Vira a cabeça para a esquerda, para a direita e, lentamente, espreita por cima do ombro. Ninguém o está a observar. O seu braço estica-se, puxando o papel para si e, depois, desenrola-o — uma dobra de cada vez. Os seus dedos tratam o papel, pouco mais grosso do que uma mortalha, com delicadeza. Não o quer rasgar. Pensa na pessoa que ali esteve, que se manteve no anonimato, a escrever, a rabiscar, concentrada.
Quando desdobrou a última prega, o mistério foi subitamente revelado. A letra é elegante, ondulada, quente e convidativa.
Só para o caso de precisares: Mataram a Cotovia; Rebecca; O Menino de Cabul; A Vida de Pi; Orgulho e Preconceito; Mulherzinhas; Beloved; Um Bom Partido.

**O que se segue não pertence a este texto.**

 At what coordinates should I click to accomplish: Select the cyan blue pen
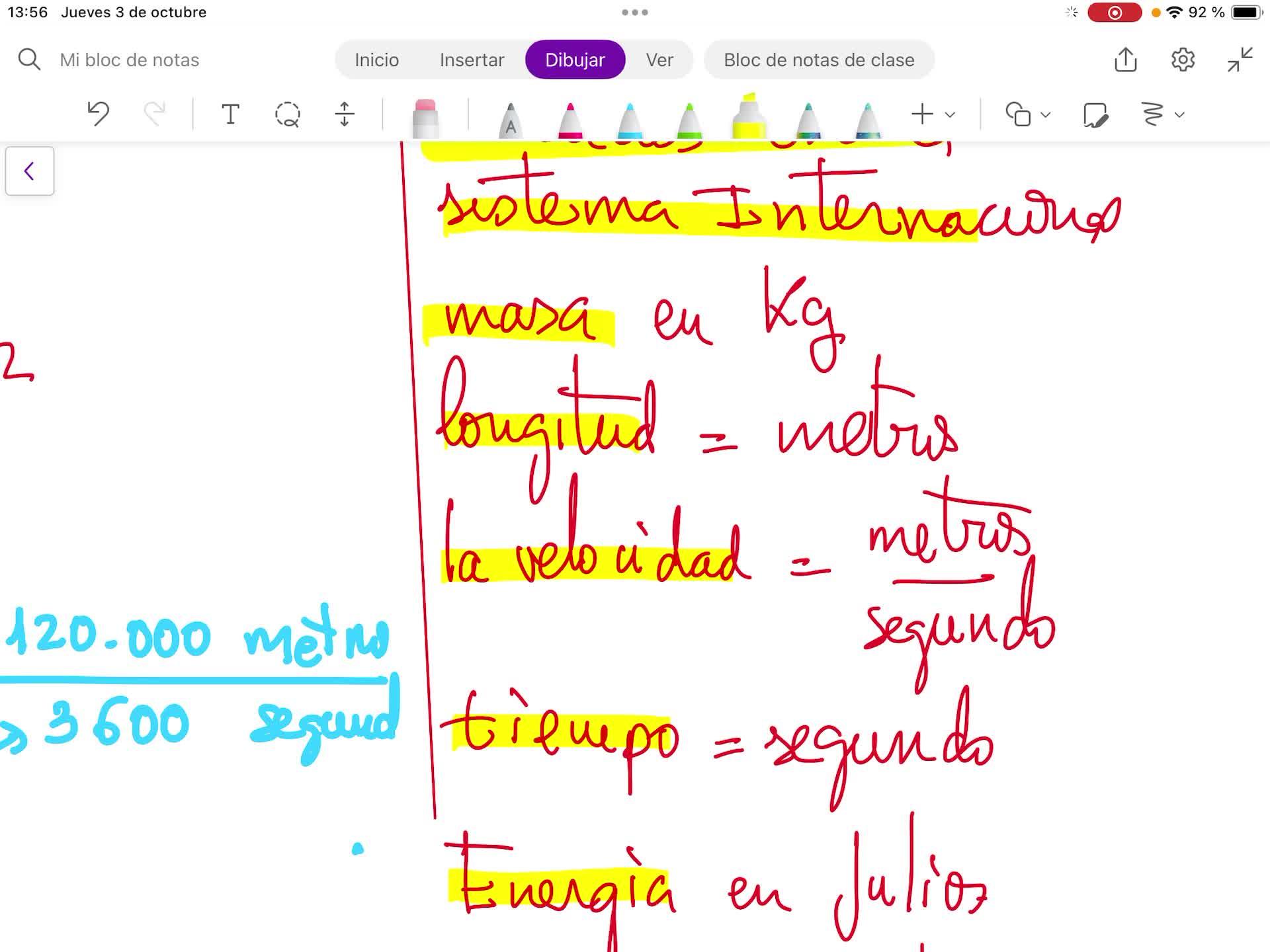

Mataram a Cotovia — o primeiro livro do monte enorme. O seu olhar percorre a lista toda. Não significa nada para ele — apenas palavras rabiscadas em pedaços de papel. Contudo, por breves instantes, ele pensa em levar a lista com ele, enfiando-a no bolso. Mas detém-se. Aquele pequeno pedaço de papel, tão bem dobrado, nada mais é do que a lista de leitura de um estranho. Para que é que ele precisa de uma coisa dessas?

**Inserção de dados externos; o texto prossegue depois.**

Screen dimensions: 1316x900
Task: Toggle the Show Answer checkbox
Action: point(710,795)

Em vez de a guardar para si, volta a pô-la em cima da mesa e decide arrumar o seu livro, agradecendo secretamente a Attica Locke, e volta a colocá-lo na prateleira dos policiais e thrillers, para que outra pessoa o aprecie. Sai da biblioteca, as portas fecham-se automaticamente atrás dele. Volta-se uma vez mais e consegue ver o bilhete pousado exatamente onde o deixou. As sombras da biblioteca fecham-se atrás de si; os livros lidos e não lidos formam uma barreira entre ele e a lista. À medida que se afasta da biblioteca, sente a paz e o silêncio a afastarem-se dele, enquanto se dirige para as luzes e para os sons da cidade a que chama casa.